> _READING PASSAGE_
BEGIN

Absurd, comical, over the top: Hey, if the Gov fits ...

By | CBSSports.com National Columnist

College football has already been bloated beyond belief, what with universities building $60 million palaces for coaches earning $3 million, but its obesity knows no bounds. If ever there was a doubt about the most out-of-whack sport in this country, let that doubt be done. College football has gone over the cliff.

West Virginia and Hawaii have led the freefall. With the governor riding shotgun.

Gov. Linda Lingle wouldn't want to focus on, you know, the Hawaii economy, right? No, let her worry about football. (Getty Images)  
Gov. Linda Lingle wouldn't want to focus on, you know, the Hawaii economy, right? No, let her worry about football. (Getty Images)  
In West Virginia, Gov. Joe Manchin comes off as a jock-sniffing meddler -- issuing self-important statements regarding the school's former coach, being involved in the selection of the future coach, maintaining close and personal relationships with potential coaches and all the while having a reserved parking space outside the football stadium.

Those are the sort of misshapen priorities that normally might bring giggles from the more diverse people of Hawaii. Only Hawaii can't laugh at anyone in college football these days. That's a state in financial crisis, its world-class beaches providing a thinning layer of mascara over its impoverished infrastructure, yet the governor of Hawaii got involved in the school's efforts to keep Warriors coach June Jones. Not only did Gov. Linda Lingle put in calls to Jones and to his agent, but her state government promised to spend tens of millions of dollars -- money that is needed far more by those far less fortunate -- if only he would stay and coach the college football team.

I love college football, but this s--- has gone too far.

It's not going back to where it was, of course. That ship sailed in the 1980s when football coaches began earning more than their school president and governor combined. Now the average BCS coach is a millionaire, while the average governor earns little more than $100,000 per year. Coaches who live in mansions and fly in private jets strong-arm their community into opulent facility upgrades -- an Olympic-style weight room for the players, Berber carpet and a fancy fish tank for the coach's office -- while the average fan who adores his football team can't find a ticket.

That's the way it has been for decades, and maybe we've all grown immune to it, even me. The previous paragraph was written with no outrage, only indifference. That's progress, and you can't beat progress.

But the absurdity of college football's importance has grown in the last few weeks with two different governors getting involved monetarily or emotionally or both with their state's flagship football program. What's completely shocking is that neither state is Texas, which saw an ugly coaching change at Texas A&M, the alma mater of Texas Gov. Rick Perry. If Perry was involved in Dennis Franchione's firing or Mike Sherman's hiring, he stayed behind the scenes -- unlike in August when he was on the sideline for a team practice. Because being governor of a small state like Texas means all the free time in the world.

Any of us working stiffs should have the free time of West Virginia's Gov. Manchin, who vacations with Alabama coach Nick Saban and speaks frequently with Florida State coach Bobby Bowden and held job interview-like discussions with WVU coaching candidates Doc Holliday, Terry Bowden and Butch Jones while pushing unsuccessfully for the hiring of Jimbo Fisher. When Rich Rodriguez, another of Manchin's good friends, took the Michigan job, Manchin decried the bad news with a 320-word statement -- more than twice the 144-word statement he released 11 months earlier after a fatal explosion in Raleigh County.

END

> _TASK BRIEF_
According to the column on college football, how many words long was the statement Gov. Manchin issued when Rich Rodriguez took the Michigan job? The listing that comes next has no connection to the column above.

> _COLLECTED MATERIAL_
BEGIN

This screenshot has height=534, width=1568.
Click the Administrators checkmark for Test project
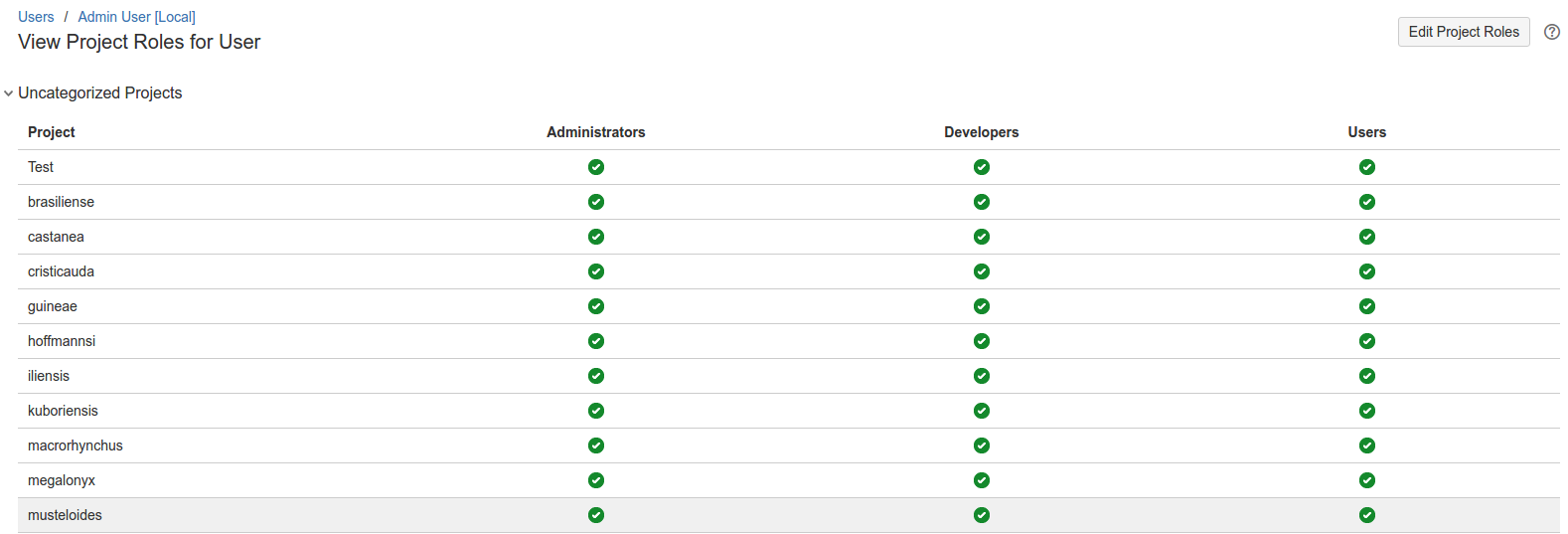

END

> _ANSWER FOR THE TASK_
320 words.